- Hungarian DVD cover
- Genre: Crime Drama
- Based on: Oliver Twist by Charles Dickens
- Written by: James Goldman
- Directed by: Clive Donner
- Starring: George C. Scott Tim Curry Michael Hordern Timothy West Eileen Atkins Cherie Lunghi Oliver Cotton Richard Charles Martin Tempest
- Music by: Nick Bicât
- Countries of origin: United States United Kingdom
- Original language: English

Production
- Executive producer: William F. Storke
- Producers: Ted Childs Norton Romsey
- Cinematography: Norman G. Langley
- Editor: Peter Tanner
- Running time: 103 minutes
- Production companies: Claridge Productions Grafton Productions Norman Rosemont Productions Trident

Original release
- Network: CBS
- Release: March 23, 1982

= Oliver Twist (1982 TV film) =

1982 television film directed by Clive Donner

Oliver Twist is a 1982 American-British made-for-television film adaptation of the 1838 Charles Dickens classic of the same name, premiering on the CBS television network as part of the Hallmark Hall of Fame anthology. Stars include George C. Scott, Tim Curry, Cherie Lunghi and Richard Charles as Oliver Twist, in his first major film role.

==Plot==
Alice Fleming, a pregnant woman, makes her way to a workhouse and dies giving birth to a baby boy. The beadle of the workhouse, Mr. Bumble names the boy Oliver Twist. Years later, Oliver makes the mistake of asking for more gruel for a fellow starving orphan after he refuses to accept his. As punishment, Oliver is sold to work as an apprentice to a local undertaker named Mr. Sowerberry, where he is used as a mute at children's funerals. This leads to resentment from Sowerberry's older apprentice, Noah Claypole, who retaliates by insulting Agnes, resulting in Oliver attacking Noah. Siding with Noah, Sowerberry decides to send Oliver back to the workhouse.

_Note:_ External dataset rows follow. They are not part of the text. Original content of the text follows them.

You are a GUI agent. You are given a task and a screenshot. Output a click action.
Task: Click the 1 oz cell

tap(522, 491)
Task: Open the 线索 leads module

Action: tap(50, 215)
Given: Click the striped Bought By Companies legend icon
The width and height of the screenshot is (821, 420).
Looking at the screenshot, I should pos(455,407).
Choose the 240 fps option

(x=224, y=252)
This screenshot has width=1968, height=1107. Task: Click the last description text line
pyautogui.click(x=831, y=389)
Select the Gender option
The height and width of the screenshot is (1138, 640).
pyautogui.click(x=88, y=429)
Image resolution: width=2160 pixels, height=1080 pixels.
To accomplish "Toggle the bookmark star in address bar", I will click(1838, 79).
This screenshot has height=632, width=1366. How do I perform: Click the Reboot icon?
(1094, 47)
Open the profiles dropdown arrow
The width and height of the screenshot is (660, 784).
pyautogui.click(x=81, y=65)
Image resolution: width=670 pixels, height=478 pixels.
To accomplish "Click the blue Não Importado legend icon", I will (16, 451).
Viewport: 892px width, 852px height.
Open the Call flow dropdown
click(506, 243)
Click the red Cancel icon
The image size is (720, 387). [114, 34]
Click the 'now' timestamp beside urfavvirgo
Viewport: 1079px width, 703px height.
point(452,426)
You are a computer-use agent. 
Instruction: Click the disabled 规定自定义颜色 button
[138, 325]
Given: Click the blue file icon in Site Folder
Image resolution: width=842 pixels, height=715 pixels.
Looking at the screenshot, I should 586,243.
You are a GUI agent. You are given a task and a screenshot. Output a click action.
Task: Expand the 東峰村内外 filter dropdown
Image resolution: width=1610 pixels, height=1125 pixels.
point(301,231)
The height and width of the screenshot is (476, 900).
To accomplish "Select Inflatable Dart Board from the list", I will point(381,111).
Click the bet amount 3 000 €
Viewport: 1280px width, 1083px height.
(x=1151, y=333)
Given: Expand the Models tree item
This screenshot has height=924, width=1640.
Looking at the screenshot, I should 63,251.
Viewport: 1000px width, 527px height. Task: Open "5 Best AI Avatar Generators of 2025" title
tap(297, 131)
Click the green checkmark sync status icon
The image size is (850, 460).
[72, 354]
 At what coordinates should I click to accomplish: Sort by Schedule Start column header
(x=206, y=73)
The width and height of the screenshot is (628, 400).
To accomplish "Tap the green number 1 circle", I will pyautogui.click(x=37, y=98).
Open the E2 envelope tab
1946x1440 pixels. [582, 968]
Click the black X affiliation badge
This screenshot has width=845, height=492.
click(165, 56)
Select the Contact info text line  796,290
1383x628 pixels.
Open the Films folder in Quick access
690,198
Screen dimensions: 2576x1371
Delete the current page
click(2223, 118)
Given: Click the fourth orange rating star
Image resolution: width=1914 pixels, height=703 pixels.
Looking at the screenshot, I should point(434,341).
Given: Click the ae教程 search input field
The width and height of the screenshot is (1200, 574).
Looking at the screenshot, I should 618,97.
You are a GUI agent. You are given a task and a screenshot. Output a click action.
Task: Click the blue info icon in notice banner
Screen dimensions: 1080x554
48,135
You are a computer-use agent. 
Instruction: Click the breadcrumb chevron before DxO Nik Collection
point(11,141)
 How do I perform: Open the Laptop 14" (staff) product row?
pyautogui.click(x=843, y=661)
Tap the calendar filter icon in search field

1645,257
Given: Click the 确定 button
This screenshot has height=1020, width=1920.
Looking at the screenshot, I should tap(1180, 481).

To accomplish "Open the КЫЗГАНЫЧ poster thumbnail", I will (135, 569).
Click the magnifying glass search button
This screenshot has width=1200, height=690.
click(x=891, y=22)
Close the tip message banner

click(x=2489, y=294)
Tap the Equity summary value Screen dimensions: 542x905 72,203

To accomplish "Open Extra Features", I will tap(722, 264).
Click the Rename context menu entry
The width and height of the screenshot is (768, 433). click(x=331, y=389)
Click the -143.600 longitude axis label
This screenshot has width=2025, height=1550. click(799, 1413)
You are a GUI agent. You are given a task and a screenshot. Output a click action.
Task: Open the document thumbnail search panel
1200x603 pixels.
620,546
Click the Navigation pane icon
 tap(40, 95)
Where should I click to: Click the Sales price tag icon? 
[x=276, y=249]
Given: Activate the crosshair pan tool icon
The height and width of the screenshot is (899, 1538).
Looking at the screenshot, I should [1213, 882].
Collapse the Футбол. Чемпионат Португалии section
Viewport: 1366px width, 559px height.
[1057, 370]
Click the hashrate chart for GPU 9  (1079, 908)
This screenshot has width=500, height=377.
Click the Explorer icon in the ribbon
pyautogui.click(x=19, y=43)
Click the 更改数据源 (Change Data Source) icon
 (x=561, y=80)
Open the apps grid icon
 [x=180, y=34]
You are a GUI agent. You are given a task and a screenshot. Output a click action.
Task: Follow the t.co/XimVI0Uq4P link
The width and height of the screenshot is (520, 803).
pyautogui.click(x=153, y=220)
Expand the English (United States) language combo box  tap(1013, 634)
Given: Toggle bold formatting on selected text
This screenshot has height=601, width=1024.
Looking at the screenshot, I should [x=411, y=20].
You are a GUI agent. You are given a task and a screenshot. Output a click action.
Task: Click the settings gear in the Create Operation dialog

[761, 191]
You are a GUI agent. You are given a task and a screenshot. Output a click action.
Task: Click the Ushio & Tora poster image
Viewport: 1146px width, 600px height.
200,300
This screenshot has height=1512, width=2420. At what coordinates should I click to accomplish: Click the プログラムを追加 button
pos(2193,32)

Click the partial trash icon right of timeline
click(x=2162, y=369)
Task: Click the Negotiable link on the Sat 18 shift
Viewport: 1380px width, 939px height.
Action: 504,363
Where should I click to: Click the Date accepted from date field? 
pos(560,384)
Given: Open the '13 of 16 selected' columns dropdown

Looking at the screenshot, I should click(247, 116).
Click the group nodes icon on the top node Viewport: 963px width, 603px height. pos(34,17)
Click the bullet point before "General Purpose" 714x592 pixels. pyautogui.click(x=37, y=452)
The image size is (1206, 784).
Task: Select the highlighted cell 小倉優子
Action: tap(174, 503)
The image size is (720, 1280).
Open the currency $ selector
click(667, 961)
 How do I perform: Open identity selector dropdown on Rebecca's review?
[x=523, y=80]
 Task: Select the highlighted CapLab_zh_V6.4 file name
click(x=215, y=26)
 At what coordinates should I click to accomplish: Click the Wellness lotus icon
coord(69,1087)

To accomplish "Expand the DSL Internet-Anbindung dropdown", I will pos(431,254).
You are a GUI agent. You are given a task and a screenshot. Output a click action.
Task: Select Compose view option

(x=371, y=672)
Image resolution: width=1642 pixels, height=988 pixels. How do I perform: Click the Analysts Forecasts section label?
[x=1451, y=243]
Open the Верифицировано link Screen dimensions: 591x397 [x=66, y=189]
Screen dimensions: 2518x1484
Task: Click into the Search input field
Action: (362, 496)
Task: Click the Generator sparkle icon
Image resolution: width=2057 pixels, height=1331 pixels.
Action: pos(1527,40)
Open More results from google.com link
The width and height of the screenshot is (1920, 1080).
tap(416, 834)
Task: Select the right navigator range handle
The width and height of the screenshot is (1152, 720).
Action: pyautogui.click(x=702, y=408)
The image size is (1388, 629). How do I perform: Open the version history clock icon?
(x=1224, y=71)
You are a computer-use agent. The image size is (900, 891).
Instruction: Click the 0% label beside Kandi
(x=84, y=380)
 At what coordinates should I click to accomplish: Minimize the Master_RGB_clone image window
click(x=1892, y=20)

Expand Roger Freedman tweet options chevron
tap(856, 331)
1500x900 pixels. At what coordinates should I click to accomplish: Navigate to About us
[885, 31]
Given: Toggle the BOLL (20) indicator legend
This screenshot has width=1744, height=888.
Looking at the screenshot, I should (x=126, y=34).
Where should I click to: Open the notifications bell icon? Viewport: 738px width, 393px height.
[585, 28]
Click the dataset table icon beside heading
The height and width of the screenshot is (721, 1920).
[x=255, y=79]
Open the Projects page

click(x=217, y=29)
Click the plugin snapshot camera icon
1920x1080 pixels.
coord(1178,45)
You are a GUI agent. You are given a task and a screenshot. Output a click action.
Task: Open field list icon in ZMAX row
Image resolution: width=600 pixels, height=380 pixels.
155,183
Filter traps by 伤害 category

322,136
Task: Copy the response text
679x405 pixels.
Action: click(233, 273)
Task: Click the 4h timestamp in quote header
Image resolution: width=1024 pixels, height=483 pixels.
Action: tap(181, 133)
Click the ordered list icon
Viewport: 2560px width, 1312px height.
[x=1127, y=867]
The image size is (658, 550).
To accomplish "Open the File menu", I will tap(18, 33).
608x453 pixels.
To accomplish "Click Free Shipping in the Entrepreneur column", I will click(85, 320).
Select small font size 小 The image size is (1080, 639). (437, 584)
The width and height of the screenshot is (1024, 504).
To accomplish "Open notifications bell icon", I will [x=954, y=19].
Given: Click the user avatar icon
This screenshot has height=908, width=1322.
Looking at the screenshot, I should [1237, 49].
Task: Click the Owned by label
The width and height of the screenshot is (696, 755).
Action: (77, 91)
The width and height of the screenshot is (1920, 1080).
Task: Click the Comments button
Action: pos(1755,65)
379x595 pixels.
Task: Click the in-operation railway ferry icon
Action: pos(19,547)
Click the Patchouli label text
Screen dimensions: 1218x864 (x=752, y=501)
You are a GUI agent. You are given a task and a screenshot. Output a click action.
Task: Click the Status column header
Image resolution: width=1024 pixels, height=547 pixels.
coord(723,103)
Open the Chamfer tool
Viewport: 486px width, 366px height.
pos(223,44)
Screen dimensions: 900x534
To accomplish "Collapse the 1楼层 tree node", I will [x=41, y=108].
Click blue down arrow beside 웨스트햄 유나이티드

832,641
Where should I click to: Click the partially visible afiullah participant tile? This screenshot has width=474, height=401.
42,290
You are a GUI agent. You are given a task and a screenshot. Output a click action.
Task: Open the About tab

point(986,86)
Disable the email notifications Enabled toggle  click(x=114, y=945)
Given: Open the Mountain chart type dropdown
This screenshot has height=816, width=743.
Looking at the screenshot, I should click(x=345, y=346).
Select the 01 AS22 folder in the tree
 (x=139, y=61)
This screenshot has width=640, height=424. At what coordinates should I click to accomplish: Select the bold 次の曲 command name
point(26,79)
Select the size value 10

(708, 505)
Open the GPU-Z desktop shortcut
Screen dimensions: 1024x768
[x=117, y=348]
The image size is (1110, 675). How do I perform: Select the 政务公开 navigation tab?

However, Oliver escapes and travels a seven-day journey to London where he meets a pickpocket named Jack Dawkins, better known as the Artful Dodger. Dodger introduces Oliver to his master, a criminal named Fagin. Soon enough, Oliver learns that Fagin teaches young boys how to steal. Oliver also meets Bill Sikes, Fagin's brutal associate and his lover, Nancy, who develops a maternal love for Oliver. Sikes forces Oliver to burgle a house. The burglary goes wrong when Oliver is shot and Sikes escapes leaving Oliver behind. The residents of the house, Mr. Brownlow and his niece Rose Maylie decide to nurse Oliver back to health. They notice a strong resemblance between Oliver and a portrait of Agnes, Mr. Brownlow's friend's daughter.

Meanwhile, it is revealed that Fagin is working with a mysterious man named Monks, who is none other than Oliver's half-brother. Monks' father Edwin Leeford had left a will which favours Oliver over Monks; however, the will states that should Oliver be involved in crime, then Monks will be entitled to the will. Monks visits Mr. and Mrs Bumble, buying from them a locket which Mrs. Bumble had stolen from Agnes before she died. Returning to London, Monks offers Fagin £500 to murder Oliver. Nancy overhears this and informs both Mr. Brownlow and Rose. Unbeknown to her, Fagin has sent one of his boys, Charlie Bates, to dodge Nancy (with Dodger having been deported to Australia). Charlie reveals what he heard to Fagin, who confronts Nancy the following day. Believing she has betrayed him, Sikes brutally murders Nancy whilst Fagin is arrested by the police. Monks is directly confronted by Mr. Brownlow, who is revealed to have been a close friend of Edwin, who fell in love with Agnes and subsequently gave birth to Oliver. Oliver recognises Monks from two previous encounters.

Whilst on the run, Sikes continues to be haunted by Nancy which leads him to accidentally hang himself whilst escaping from an angry mob on a rooftop. Mr. Brownlow and Oliver visit Fagin in jail, knowing the criminal will soon be sentenced to death; Fagin reveals he has left treasure for Oliver in his hideout. Mr. Brownlow, Oliver and Rose also travel to the workhouse where Mr. and Mrs. Bumble are forced to reveal their role in Monks' scheme. The two lose their jobs at the workhouse and Monks is sent to prison. Oliver leaves to continue his life with Mr. Brownlow.